Что сделать —
Посчитайте, в скольких строках данных есть слово «height». Напишите только число.
▶
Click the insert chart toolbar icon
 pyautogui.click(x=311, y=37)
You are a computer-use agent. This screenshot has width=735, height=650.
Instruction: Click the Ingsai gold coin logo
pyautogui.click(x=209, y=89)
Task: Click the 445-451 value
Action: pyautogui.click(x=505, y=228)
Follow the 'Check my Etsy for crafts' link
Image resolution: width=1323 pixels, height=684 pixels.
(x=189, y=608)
◀
Ответ к задаче —
2